_EXERCISE DETAILS_: Using the listing below, print exactly everything from the line with "Situs Togel Online (157, 2082)" down to the line with "Desember 2022 (540, 824)", both included, and nothing more.
[[ EXTRACTED DATA open ]]
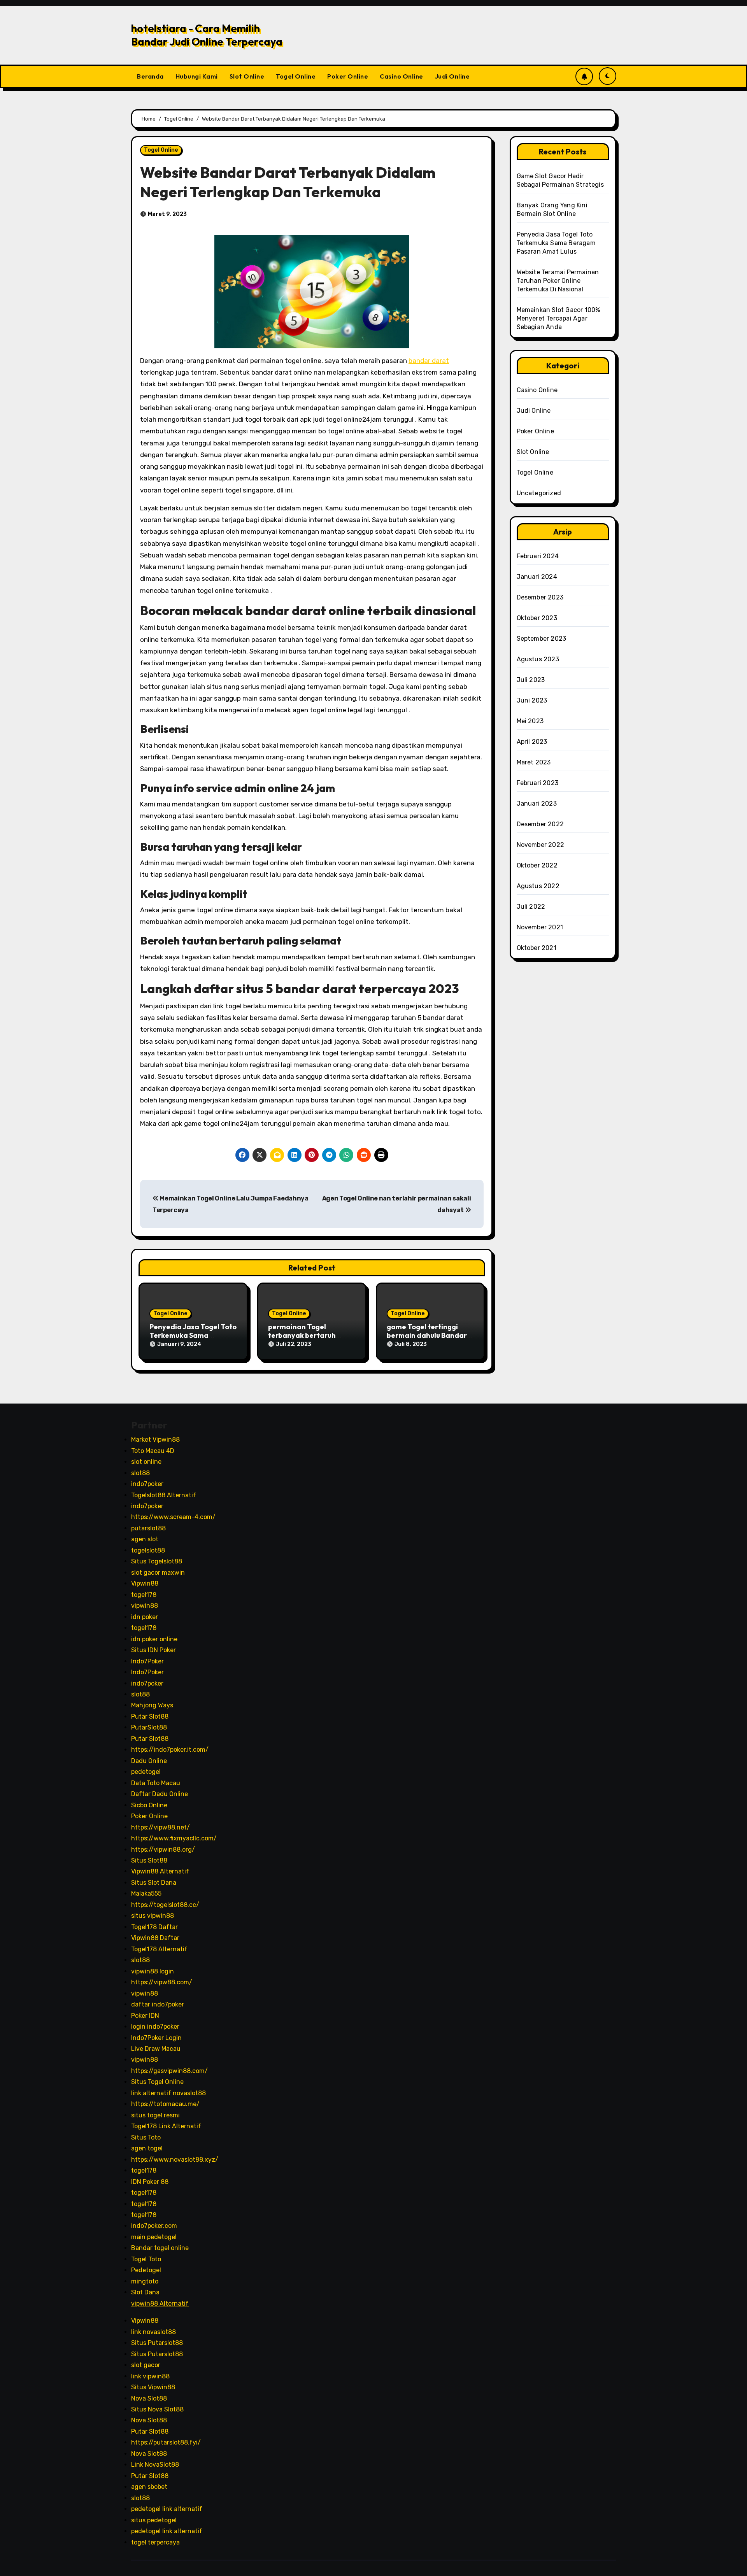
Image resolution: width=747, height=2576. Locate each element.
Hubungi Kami (196, 76)
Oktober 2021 (536, 948)
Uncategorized (539, 493)
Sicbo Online (149, 1805)
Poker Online (347, 76)
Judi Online (452, 76)
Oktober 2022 (537, 865)
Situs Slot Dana (153, 1882)
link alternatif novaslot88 (168, 2093)
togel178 (143, 1594)
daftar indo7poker (157, 2004)
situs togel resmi (155, 2115)
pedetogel (146, 1771)
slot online (146, 1461)
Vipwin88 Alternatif (160, 1871)
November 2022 (541, 844)
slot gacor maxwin (158, 1572)
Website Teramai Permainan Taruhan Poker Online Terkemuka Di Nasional (558, 280)
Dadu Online (149, 1761)
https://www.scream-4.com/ (173, 1517)
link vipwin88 (150, 2376)
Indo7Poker (147, 1661)
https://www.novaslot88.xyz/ (174, 2159)
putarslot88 (148, 1528)
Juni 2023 (532, 700)
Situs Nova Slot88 (157, 2409)
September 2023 (541, 638)
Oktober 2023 (537, 618)
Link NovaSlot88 (155, 2465)
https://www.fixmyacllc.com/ (174, 1838)
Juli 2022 (531, 906)
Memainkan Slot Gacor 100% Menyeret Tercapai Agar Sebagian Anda (558, 318)
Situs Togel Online (157, 2082)
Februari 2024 (538, 556)
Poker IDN (145, 2015)
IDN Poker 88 (149, 2181)
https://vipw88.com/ (161, 1982)
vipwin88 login (152, 1971)
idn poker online (154, 1639)
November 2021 (540, 927)
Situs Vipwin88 (153, 2387)
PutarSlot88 (149, 1727)
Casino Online (401, 76)
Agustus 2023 (538, 659)
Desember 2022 (540, 824)
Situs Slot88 (149, 1860)
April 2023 (532, 741)
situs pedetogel (154, 2520)
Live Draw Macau (156, 2048)
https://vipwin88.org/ (163, 1849)
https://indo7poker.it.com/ (170, 1750)
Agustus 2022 (538, 886)
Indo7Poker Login (156, 2038)
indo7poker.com (154, 2226)
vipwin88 (144, 1605)
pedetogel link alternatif (166, 2509)
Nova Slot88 (149, 2398)
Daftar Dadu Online (159, 1794)
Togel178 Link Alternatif (166, 2126)
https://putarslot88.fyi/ (166, 2442)
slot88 (140, 1473)
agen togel (147, 2148)
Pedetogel (146, 2270)
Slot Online (247, 76)
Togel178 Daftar (154, 1927)
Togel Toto (146, 2259)
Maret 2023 (534, 762)
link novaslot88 (153, 2332)
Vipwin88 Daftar (155, 1938)
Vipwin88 (144, 1583)
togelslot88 (148, 1550)
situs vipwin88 (152, 1916)
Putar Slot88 (149, 1716)
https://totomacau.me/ (165, 2104)
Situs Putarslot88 (157, 2342)
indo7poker (147, 1484)
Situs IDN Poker (153, 1650)
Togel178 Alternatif (159, 1949)
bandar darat (429, 360)
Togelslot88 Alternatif (163, 1495)
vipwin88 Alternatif (160, 2303)
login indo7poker (155, 2026)
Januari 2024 (537, 576)
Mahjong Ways (152, 1705)
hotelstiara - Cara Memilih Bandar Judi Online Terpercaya (206, 35)
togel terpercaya (155, 2542)
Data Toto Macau (155, 1783)
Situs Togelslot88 (156, 1561)
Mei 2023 (530, 721)
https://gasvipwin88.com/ (169, 2071)
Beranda (150, 76)
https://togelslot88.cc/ (165, 1904)
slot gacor (145, 2365)
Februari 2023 (538, 783)
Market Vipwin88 (155, 1439)
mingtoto (144, 2281)
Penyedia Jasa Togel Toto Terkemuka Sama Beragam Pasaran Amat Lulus (556, 243)
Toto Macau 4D (152, 1450)
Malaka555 (146, 1894)
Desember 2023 (540, 597)
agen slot (144, 1539)
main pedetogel (154, 2237)
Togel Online (296, 76)
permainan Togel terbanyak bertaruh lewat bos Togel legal (303, 1335)
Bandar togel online (160, 2248)
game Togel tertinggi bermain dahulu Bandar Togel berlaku (427, 1335)
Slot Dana (145, 2292)
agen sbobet (149, 2486)
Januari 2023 (537, 803)
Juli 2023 (531, 679)
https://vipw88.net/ (160, 1827)
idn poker (144, 1617)
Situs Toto (146, 2137)
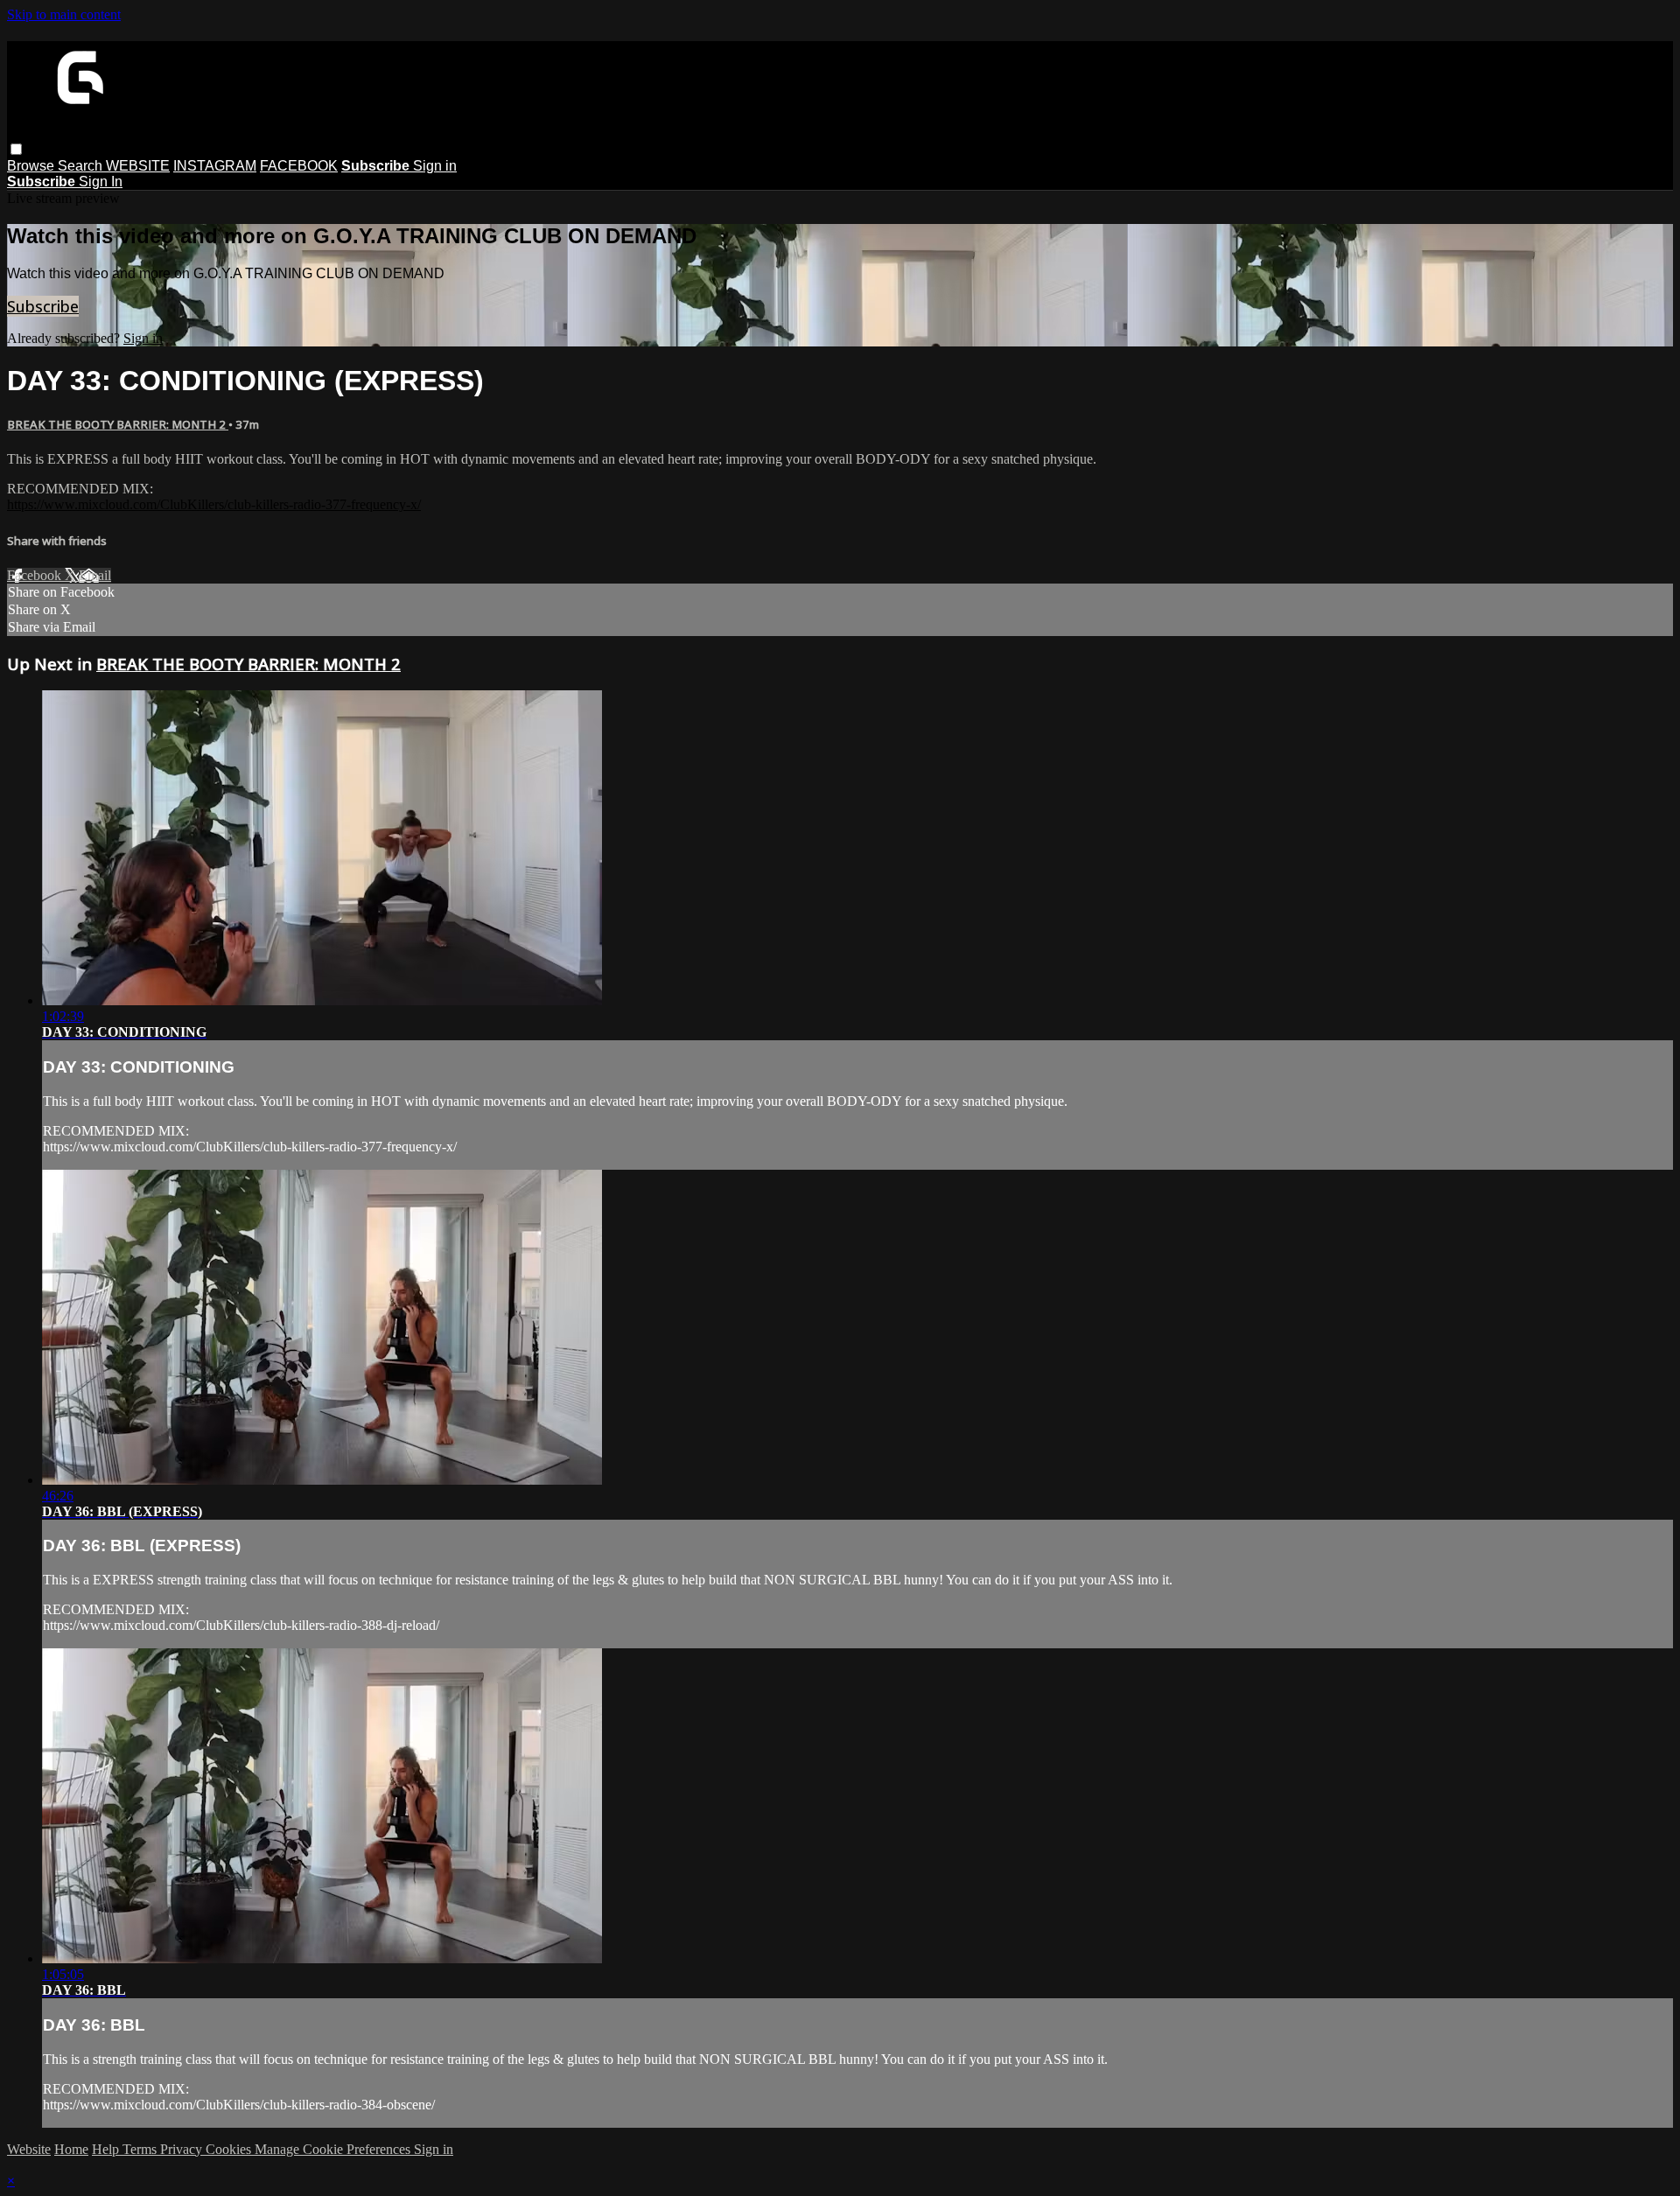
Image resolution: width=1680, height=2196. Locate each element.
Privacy (183, 2149)
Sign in (435, 165)
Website (29, 2149)
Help (107, 2149)
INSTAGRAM (214, 165)
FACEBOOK (299, 165)
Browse (32, 165)
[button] (16, 149)
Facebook (36, 575)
[[ EXTRACTED DATA closed ]]
_TASK OUTPUT_:
Situs Togel Online (157, 2082)
Februari 2024 (538, 556)
Poker IDN (145, 2015)
IDN Poker 88 (149, 2181)
https://vipw88.com/ (161, 1982)
vipwin88 login (152, 1971)
idn poker online (154, 1639)
November 2021 (540, 927)
Situs Vipwin88 (153, 2387)
PutarSlot88 (149, 1727)
Casino Online (401, 76)
Agustus 2023 (538, 659)
Desember 2022 (540, 824)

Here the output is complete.